Monday, March 17, 2014

Is risk back on? | FOMC meeting is this week

There might be some indications from the Asian opening this morning, which occurs at midnight GMT, that Forex market participants could be coming to a view that the geopolitical tensions in the Ukraine have peaked and, in the absence of any dramatic reaction from the West and Ukraine proper to the outcome of the referendum in Crimea, things will slowly but surely get back to normal in the markets. We certainly hope so.

In that event we can expect the US dollar to strengthen, particularly against such as the Yen, the Aussie and gold. The Euro seems to have taken on a life of its own, increasing in value even in the face of the crisis in Ukraine, which has at least the potential to disrupt supplies of natural gas to the EU, much of which comes from Russia. And let us not forget that Germany, the locomotive of Euro zone recovery and itself a big user of Russian gas, has turned its face against nuclear power, as a matter of state policy.

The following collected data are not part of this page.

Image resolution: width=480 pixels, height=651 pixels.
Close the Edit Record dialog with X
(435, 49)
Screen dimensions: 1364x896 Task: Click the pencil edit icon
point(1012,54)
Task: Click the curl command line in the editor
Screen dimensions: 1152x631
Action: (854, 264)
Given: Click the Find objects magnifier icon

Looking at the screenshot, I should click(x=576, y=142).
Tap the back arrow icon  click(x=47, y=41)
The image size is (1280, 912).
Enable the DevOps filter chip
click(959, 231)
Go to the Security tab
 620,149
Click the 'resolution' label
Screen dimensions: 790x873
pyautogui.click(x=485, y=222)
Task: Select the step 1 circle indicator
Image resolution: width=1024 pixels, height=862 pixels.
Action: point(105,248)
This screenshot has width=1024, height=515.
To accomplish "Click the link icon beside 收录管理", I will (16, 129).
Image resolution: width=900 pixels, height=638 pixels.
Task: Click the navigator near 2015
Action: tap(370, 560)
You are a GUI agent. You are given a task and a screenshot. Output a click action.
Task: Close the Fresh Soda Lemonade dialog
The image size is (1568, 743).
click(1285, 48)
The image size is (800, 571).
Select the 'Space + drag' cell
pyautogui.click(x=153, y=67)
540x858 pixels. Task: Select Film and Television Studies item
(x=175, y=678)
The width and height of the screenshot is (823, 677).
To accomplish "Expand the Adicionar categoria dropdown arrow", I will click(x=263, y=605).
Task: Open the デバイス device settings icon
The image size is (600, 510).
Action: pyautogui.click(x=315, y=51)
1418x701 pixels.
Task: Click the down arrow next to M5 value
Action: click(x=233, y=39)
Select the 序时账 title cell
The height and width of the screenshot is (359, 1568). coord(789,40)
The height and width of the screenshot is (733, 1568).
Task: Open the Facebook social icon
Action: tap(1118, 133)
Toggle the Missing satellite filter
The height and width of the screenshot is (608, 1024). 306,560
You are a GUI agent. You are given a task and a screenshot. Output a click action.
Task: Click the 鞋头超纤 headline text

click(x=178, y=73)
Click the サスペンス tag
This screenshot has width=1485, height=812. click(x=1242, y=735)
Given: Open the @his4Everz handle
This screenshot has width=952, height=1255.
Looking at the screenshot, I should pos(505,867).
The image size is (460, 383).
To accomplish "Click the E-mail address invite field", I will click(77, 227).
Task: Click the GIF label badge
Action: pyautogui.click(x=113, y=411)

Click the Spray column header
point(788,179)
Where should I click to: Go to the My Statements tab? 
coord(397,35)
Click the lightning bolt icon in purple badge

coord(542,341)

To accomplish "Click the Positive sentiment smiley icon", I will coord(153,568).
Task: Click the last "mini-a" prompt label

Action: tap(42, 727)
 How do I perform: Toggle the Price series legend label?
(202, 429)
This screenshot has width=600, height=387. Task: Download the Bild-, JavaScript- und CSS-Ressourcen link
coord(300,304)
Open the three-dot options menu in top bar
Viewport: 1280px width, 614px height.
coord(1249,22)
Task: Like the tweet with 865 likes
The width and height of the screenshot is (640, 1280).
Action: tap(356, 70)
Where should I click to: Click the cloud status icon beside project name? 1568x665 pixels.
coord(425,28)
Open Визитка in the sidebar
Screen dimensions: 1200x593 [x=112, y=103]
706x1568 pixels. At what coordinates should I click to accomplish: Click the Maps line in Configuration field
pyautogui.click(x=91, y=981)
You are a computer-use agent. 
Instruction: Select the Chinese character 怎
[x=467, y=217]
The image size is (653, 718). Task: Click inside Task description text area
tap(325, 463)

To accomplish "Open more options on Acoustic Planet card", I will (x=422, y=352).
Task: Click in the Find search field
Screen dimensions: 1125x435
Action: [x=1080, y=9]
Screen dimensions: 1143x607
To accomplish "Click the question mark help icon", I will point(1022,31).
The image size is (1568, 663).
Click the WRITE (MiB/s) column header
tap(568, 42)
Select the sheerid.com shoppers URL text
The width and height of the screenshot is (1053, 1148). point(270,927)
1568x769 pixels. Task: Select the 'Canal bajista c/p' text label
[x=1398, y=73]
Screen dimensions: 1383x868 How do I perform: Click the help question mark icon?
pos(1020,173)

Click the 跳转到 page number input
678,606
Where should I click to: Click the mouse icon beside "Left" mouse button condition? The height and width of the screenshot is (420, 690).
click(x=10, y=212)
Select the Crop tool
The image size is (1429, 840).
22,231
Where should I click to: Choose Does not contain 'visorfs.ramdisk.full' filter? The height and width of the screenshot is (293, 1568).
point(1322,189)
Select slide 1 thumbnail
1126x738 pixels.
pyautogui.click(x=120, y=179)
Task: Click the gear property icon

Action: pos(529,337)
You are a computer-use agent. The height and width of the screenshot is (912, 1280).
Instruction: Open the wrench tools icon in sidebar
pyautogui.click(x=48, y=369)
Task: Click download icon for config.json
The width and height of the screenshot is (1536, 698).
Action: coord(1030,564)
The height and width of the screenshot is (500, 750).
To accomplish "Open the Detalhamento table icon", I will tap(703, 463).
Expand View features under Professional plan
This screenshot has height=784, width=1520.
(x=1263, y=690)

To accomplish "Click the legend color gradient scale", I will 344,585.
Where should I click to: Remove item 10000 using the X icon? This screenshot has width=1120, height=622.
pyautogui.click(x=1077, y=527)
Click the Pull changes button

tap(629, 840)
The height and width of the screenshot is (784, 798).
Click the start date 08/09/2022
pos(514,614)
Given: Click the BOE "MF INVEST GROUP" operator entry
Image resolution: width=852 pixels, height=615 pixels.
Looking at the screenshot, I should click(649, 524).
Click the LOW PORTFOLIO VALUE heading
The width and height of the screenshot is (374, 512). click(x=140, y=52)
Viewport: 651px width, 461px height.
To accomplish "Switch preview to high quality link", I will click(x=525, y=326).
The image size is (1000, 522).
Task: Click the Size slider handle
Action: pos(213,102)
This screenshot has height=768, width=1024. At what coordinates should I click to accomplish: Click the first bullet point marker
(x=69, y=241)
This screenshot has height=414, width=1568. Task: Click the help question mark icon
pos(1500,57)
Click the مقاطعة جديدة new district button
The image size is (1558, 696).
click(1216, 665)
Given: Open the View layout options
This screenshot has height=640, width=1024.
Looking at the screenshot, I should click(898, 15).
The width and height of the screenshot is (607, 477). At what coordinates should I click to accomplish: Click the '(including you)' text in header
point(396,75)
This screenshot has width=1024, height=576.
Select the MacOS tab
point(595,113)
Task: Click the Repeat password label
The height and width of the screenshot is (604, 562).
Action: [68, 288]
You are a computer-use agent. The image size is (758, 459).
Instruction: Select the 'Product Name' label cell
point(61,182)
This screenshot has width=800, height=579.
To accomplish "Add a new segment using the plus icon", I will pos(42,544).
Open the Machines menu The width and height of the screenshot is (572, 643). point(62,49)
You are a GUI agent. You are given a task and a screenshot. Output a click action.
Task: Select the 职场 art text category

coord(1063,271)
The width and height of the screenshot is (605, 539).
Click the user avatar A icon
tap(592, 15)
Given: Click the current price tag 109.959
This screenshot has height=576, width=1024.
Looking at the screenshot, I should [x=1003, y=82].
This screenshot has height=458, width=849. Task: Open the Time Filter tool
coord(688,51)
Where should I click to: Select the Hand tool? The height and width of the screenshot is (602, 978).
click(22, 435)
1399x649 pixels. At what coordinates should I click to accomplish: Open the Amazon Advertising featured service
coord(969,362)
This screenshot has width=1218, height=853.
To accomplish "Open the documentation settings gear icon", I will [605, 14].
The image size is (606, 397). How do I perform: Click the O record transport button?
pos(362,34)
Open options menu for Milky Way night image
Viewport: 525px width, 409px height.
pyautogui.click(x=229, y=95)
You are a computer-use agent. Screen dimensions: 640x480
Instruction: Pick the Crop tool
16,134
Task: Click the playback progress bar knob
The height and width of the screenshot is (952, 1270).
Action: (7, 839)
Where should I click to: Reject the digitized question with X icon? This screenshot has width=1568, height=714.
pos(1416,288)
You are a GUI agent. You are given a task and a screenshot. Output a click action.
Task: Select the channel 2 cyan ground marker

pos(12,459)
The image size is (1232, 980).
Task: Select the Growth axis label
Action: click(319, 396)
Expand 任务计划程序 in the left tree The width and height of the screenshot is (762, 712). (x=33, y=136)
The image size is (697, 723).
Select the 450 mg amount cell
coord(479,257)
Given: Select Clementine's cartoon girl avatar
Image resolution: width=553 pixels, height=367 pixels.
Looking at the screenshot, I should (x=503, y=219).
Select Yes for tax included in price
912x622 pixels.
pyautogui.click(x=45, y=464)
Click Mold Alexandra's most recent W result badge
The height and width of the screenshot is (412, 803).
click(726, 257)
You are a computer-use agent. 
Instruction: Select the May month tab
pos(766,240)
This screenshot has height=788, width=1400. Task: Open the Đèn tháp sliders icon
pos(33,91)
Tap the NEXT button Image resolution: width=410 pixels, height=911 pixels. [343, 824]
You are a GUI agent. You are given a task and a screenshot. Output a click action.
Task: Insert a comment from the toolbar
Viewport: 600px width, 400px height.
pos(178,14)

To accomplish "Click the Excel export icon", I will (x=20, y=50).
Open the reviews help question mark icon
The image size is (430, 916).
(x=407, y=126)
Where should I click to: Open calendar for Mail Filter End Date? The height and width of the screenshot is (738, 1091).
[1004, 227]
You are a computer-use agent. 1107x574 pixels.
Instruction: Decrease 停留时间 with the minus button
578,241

Outside of the fears relating to energy supply that the tensions in Ukraine give rise to, oil futures remain bearish, what with the perception of a reduction in Chinese economic growth placed alongside high global oil inventory. Lower oil prices always tend to coincide with a strengthening US dollar.

FOMC this week

In the event that Ukraine does fade into the background of realpolitik, we can expect focus to readjust onto this week’s meeting of the Federal Open Market Committee (FOMC) in the US, which will be the first to be taken by Janet Yellen, as incoming chair.

There is little doubt now that the tapering of Quantitative Easing (QE) is a done deal. There will possibly even be some discussion by the members of the committee around the risk of inflation in the US, which in turn will bring up the topic of when interest rates might start to rise.

These matters feed directly into the aforementioned strengthening bias of the US dollar.